Pompeo, as he has done in multiple other instances when called out for potential misconduct, defended his speech, saying it was in his “personal capacity.” But that defense may still be legally questionable, and the secretary “absolutely put himself at risk for civil or criminal violations of the Hatch Act,” American Oversight’s Austin Evers told ABC News last week. “We need to know a little bit more about just how much he was screened into his ‘personal capacity’ for his speech.”

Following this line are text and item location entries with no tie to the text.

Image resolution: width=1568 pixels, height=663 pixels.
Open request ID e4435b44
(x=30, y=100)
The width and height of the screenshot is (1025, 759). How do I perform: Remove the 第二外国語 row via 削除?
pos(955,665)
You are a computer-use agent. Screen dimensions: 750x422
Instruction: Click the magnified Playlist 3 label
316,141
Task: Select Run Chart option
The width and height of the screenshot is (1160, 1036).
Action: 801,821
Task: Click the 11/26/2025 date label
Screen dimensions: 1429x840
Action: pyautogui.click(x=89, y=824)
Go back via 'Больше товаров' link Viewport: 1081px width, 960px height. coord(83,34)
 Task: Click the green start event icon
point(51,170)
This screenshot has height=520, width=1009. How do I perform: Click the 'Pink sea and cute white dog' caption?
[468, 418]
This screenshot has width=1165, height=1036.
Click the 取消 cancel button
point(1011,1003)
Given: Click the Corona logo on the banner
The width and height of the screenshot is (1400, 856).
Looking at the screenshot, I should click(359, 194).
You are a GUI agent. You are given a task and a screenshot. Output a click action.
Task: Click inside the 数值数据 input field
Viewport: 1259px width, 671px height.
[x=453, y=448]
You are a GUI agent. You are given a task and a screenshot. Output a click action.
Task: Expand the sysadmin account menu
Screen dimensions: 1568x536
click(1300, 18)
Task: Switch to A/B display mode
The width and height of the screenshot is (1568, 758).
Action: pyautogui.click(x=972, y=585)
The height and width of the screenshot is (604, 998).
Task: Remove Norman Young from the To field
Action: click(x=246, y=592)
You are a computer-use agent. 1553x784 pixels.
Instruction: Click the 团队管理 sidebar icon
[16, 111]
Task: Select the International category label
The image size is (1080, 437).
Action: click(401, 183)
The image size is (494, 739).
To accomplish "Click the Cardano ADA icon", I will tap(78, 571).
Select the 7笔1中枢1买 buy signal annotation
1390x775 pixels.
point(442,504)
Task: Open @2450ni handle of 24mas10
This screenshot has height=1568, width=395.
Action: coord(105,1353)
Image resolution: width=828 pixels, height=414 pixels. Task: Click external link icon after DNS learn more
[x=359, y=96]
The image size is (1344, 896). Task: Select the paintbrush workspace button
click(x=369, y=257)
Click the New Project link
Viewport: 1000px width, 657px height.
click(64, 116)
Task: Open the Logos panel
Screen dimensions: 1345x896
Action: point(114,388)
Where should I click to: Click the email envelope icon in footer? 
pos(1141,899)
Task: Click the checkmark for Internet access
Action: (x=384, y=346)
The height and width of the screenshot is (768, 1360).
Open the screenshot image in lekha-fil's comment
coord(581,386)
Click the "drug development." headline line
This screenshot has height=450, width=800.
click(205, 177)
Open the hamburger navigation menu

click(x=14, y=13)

New Hampshire Lawsuit Seeks Governor’s Emails with Redistricting Group: Last year, New Hampshire Gov. Chris Sununu vetoed bipartisan legislation for the creation of an independent redistricting commission. In January, a resident of the state requested records related to this veto through a New Hampshire right-to-know law — specifically, records of emails between Sununu and the National Republican Redistricting Trust, which is led by former Wisconsin Gov. Scott Walker.

American Oversight is representing the requester, and this week made a case before a New Hampshire judge that, contrary to the claims of the state that the records aren’t subject to disclosure because they were sent on private accounts, the emails should be released to the public. “It’s just difficult to understand how those do not fall within the definition of governmental records,” American Oversight’s Katherine Anthony said.